Antidoto al virus della disuguaglianza
“E al popolo stava a cuore il lavoro”, è questo il titolo del messaggio dei vescovi italiani per il primo maggio, festa di S. Giuseppe lavoratore, festa dei lavoratori, di tutti i lavoratori e festa del lavoro.
E’ un titolo che è Parola di Dio, tratta dal libro del profeta Neemia (Ne 3,38) e che perciò ci immette nell’orizzonte della visione cristiana del lavoro. Dio per primo creando il mondo ci insegna che il lavoro contribuisce all’armonia del cosmo, rende l’essere umano simile a Dio nel creare, gli dona dignità. Il lavoro ci sta a cuore perché è vita, è possibilità di vita ed è necessario per generare una nuova “normalità” in cui nessuno sia lasciato indietro.
Viene difficile anche quest’anno parlare di festa dal momento che le incertezze, le tensioni e le paure sono tante. La pandemia inoltre –come affermano i vescovi- ha evidenziato i limiti del nostro sistema socioeconomico e nel mondo del lavoro si sono aggravate le disuguaglianze.

Dati forniti |
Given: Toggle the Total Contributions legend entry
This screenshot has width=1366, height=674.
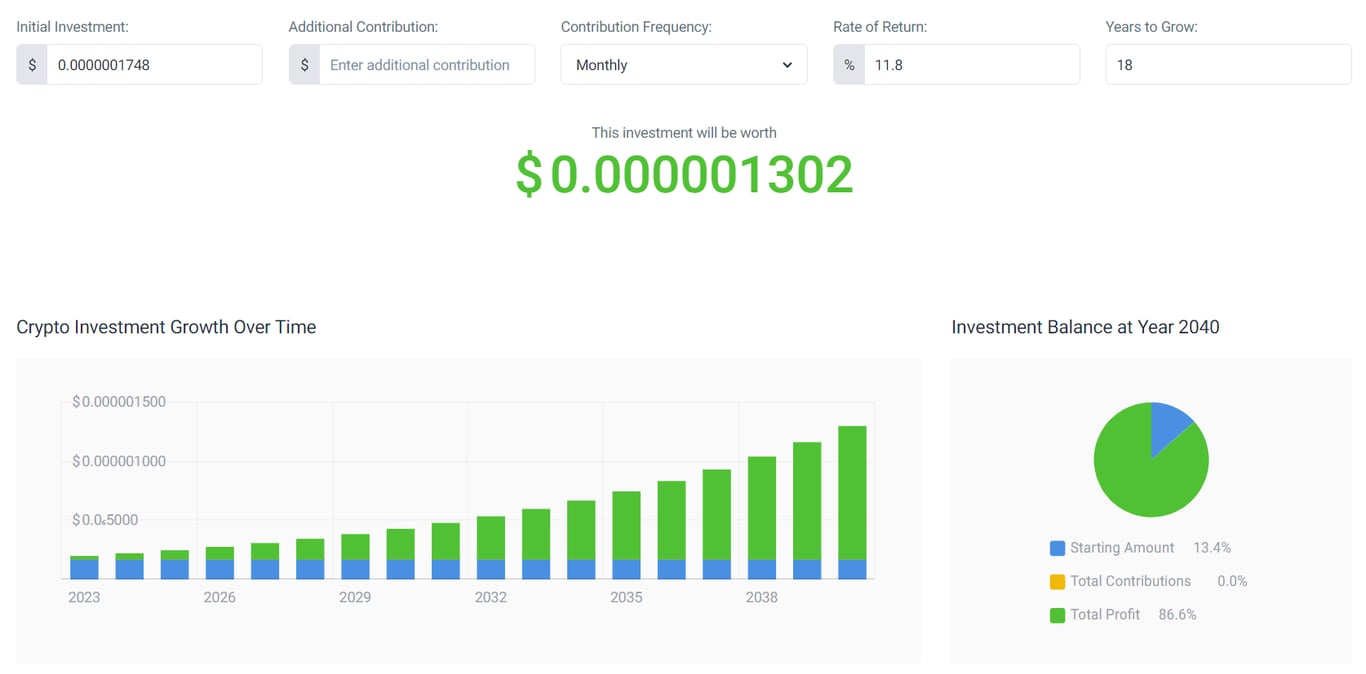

==

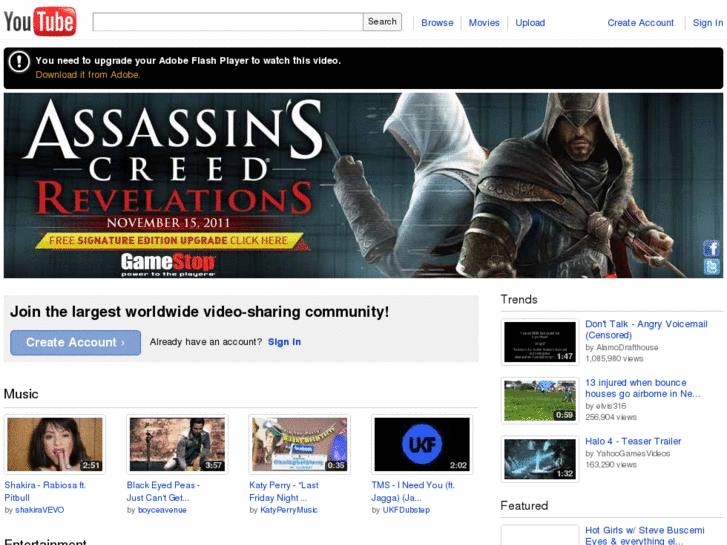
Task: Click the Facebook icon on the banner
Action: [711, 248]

Quesiti e compiti |
1 > Rispondi a queste domande sul testo relativo al messaggio dei vescovi per il primo maggio:
(a) Quale titolo hanno dato i vescovi italiani al loro messaggio?
(b) Da quale libro biblico è tratto quel titolo?
(c) Che cosa ha evidenziato la pandemia, secondo i vescovi?
2 > Come prosegue il testo sul messaggio dei vescovi per il primo maggio? Continualo dopo la sua ultima frase.

Risposte scritte |
1 >
(a) "E al popolo stava a cuore il lavoro".
(b) Dal libro del profeta Neemia (Ne 3,38).
(c) I limiti del nostro sistema socioeconomico.

2 >
Quanti sono preoccupati per il futuro delle loro imprese, quanti lavoratori temono di perdere il lavoro o lo hanno perso? Quanti precari, stagionali, “invisibili”,… quanti lavoratori sentono ancora più forte il bisogno di un lavoro dignitoso e ne soffriranno la mancanza? quanti lavoratori stanno già subendo le disuguaglianze economiche e sociali? i lavoratori meno retribuiti, meno formati e meno protetti, le donne e i giovani, alcuni settori più penalizzati di altri dalle chiusure…
Come potremmo parlare della dignità umana senza impegnarci perché tutti e ciascuno abbiano la possibilità di un degno sostentamento? Non possiamo più lasciarci ingannare dal miraggio di una crescita infinita facendo svanire i volti concreti delle persone e trasformandoli in numeri.
La crisi che viviamo ha tuttavia aperto anche delle opportunità: è aumentata la consapevolezza che è necessario cambiare. Non si parla più solo di innovazione, di digitalizzazione, di transizione energetica, ma anche di inclusione. La stessa ricerca economica parla di importanza di investire in capitale sociale, dell’applicazione della sussidiarietà e della partecipazione attiva ai processi politici come rimedi contro la disuguaglianza.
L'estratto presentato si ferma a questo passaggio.